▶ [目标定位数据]
§ §

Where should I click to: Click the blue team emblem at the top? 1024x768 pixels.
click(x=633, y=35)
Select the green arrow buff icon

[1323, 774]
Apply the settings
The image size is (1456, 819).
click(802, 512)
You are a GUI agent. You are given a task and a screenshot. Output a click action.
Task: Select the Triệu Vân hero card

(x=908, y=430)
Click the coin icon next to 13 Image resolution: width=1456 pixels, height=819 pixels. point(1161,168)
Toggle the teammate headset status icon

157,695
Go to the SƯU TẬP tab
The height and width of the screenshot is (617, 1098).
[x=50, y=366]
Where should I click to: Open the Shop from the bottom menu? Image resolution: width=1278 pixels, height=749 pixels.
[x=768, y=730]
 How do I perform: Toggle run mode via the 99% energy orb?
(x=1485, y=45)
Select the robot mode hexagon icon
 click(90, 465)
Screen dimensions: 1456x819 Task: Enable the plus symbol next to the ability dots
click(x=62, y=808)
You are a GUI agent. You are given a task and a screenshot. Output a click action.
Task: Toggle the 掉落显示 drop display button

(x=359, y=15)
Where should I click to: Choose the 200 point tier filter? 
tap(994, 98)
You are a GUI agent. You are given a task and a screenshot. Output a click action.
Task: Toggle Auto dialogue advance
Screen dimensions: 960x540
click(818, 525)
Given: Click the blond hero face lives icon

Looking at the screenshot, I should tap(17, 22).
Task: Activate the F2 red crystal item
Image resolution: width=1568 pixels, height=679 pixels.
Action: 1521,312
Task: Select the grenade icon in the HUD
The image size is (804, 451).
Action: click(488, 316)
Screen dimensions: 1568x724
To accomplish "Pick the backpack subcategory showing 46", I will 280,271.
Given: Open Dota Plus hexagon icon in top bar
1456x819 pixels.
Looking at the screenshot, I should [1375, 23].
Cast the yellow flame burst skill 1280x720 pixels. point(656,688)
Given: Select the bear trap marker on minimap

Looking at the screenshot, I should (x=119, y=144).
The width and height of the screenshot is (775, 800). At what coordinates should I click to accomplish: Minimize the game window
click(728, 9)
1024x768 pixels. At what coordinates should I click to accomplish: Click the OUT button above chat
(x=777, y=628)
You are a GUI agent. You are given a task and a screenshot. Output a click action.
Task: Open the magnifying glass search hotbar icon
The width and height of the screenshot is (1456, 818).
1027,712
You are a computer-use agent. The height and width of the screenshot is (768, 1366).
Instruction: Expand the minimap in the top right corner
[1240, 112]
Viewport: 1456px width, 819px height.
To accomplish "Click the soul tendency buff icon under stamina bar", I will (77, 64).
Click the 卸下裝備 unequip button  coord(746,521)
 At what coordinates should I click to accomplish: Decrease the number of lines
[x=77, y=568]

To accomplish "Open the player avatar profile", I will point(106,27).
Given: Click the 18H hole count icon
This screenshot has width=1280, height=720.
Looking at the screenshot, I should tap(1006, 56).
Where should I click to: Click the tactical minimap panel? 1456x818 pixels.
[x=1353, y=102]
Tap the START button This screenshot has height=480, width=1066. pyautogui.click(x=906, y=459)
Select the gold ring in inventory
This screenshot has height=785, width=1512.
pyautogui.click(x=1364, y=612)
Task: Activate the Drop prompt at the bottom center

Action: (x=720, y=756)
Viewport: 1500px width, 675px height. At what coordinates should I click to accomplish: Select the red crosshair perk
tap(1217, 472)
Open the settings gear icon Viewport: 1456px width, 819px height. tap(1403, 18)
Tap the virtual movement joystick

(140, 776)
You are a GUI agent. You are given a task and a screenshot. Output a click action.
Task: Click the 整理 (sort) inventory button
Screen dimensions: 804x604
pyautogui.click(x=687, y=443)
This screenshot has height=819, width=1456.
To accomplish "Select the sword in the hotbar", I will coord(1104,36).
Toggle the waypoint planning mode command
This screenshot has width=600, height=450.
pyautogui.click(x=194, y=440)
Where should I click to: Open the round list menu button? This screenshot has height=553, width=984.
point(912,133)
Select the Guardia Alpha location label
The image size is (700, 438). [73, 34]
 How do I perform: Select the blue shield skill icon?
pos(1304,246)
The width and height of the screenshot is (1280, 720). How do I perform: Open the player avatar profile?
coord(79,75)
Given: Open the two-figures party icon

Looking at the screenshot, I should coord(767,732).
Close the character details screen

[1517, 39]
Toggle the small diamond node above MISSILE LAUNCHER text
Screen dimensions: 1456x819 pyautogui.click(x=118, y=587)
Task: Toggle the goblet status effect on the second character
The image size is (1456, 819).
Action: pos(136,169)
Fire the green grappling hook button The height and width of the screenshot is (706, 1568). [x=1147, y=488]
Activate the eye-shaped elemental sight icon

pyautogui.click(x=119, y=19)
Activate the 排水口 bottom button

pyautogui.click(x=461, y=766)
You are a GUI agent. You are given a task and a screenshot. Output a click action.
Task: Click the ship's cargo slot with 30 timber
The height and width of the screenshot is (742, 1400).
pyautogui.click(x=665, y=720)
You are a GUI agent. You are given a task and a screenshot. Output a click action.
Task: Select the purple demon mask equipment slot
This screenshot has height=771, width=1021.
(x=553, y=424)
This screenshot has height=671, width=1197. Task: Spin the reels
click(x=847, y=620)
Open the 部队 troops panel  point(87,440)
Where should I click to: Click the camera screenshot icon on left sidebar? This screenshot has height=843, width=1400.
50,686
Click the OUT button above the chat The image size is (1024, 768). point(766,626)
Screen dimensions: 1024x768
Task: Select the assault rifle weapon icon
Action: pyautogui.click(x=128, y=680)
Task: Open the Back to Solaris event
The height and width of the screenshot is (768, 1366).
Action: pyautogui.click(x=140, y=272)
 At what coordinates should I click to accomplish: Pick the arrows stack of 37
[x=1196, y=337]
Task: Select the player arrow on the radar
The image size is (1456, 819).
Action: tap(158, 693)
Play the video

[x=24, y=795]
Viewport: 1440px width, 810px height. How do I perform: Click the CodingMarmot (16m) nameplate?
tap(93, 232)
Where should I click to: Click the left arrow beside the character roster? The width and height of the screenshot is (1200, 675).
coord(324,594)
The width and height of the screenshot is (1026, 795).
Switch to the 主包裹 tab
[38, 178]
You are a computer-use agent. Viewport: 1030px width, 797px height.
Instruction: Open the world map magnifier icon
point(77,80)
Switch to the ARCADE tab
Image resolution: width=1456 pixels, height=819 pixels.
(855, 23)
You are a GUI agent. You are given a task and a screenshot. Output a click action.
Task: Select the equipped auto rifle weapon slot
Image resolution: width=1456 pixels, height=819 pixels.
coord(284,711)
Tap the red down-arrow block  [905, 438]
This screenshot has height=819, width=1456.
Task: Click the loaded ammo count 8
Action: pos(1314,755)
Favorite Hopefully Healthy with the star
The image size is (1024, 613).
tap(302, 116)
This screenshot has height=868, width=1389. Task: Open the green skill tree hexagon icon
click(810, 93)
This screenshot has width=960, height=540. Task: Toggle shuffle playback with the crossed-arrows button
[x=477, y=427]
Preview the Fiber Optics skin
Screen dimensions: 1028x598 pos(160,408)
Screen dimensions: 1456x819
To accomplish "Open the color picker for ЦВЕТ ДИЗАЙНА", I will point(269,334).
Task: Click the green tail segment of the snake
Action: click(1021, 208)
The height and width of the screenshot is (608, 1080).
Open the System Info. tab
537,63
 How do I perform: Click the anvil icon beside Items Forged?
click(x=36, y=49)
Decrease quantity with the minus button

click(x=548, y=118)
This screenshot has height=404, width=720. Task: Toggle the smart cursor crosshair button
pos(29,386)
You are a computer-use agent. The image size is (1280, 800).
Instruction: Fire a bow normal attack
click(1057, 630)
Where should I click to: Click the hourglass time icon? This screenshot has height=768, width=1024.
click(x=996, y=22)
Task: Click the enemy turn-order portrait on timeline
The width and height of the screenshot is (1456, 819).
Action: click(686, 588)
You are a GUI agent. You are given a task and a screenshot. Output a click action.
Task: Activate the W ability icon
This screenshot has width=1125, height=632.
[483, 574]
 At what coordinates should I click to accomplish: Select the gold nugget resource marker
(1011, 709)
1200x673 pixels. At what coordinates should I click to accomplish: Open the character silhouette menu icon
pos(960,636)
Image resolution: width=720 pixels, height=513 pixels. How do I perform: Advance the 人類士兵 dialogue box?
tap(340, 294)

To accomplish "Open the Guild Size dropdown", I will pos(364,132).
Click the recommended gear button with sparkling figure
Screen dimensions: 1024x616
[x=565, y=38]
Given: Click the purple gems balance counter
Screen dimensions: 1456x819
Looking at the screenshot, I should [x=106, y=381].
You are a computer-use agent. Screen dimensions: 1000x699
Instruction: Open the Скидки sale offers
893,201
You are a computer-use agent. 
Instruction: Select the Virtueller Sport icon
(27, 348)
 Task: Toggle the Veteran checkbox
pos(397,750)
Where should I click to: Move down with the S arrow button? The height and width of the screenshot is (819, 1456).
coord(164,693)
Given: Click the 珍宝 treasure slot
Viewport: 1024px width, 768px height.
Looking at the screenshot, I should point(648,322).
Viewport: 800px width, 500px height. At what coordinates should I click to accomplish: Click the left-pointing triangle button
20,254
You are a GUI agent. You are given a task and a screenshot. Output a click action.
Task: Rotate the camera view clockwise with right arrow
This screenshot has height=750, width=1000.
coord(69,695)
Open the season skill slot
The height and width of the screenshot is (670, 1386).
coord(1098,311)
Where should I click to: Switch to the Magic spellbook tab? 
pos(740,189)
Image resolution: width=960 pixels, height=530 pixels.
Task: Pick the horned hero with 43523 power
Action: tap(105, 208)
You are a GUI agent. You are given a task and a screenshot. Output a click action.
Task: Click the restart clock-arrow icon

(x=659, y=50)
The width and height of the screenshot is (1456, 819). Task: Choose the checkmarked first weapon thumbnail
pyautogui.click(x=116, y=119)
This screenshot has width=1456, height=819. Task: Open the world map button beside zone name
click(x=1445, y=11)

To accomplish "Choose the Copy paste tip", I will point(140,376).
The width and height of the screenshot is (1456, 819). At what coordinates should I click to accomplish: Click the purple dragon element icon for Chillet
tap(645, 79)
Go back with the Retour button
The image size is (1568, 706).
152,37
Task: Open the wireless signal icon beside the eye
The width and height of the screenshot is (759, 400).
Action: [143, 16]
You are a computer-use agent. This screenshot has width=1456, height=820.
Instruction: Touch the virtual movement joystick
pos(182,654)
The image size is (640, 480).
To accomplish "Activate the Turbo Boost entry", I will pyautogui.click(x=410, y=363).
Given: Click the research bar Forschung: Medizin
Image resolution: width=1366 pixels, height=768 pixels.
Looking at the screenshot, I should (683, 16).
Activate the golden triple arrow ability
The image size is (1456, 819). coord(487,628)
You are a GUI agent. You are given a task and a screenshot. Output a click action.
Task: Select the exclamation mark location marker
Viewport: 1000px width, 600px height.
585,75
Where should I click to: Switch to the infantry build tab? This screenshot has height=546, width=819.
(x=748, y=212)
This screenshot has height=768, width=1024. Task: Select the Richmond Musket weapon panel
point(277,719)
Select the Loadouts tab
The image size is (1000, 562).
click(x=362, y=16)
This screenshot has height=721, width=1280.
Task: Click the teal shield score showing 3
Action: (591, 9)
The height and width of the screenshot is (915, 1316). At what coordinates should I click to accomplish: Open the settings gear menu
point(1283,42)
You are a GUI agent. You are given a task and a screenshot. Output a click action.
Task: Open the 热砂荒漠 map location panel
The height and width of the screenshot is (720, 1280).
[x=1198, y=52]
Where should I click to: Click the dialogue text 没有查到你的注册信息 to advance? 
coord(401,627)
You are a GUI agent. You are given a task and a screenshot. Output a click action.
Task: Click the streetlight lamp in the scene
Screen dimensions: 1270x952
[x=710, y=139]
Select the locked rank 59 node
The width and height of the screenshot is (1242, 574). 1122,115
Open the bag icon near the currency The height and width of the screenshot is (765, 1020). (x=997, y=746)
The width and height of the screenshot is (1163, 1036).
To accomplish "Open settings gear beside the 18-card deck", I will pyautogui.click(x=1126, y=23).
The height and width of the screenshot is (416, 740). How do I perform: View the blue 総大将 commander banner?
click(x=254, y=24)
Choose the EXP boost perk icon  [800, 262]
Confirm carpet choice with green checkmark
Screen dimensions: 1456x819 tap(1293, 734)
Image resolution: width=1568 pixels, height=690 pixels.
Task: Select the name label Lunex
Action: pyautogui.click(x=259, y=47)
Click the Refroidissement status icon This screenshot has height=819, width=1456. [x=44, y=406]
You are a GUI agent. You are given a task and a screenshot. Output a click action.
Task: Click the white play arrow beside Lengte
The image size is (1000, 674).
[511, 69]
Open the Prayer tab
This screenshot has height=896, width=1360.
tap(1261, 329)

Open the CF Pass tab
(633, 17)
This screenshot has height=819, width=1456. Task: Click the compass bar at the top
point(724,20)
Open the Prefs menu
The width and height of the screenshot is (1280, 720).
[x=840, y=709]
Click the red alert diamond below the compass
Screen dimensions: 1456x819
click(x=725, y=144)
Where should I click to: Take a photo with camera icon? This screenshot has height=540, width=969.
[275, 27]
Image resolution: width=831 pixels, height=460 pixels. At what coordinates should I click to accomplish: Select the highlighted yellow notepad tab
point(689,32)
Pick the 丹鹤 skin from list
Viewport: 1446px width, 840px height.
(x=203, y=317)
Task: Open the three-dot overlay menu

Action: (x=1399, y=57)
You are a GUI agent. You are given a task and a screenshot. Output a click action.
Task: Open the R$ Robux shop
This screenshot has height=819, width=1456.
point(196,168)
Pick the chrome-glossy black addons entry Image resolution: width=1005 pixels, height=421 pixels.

§ §

▶ [任务请求] 请逐字重新给出从包含“I will pos(364,132).”的那一行起，直到包含“Looking at the screenshot, I should [x=106, y=381].”的那一行为止的所有行，首尾两行均包括在内。

▶ [书面答复]
To accomplish "Open the Guild Size dropdown", I will pos(364,132).
Click the recommended gear button with sparkling figure
Screen dimensions: 1024x616
[x=565, y=38]
Given: Click the purple gems balance counter
Screen dimensions: 1456x819
Looking at the screenshot, I should [x=106, y=381].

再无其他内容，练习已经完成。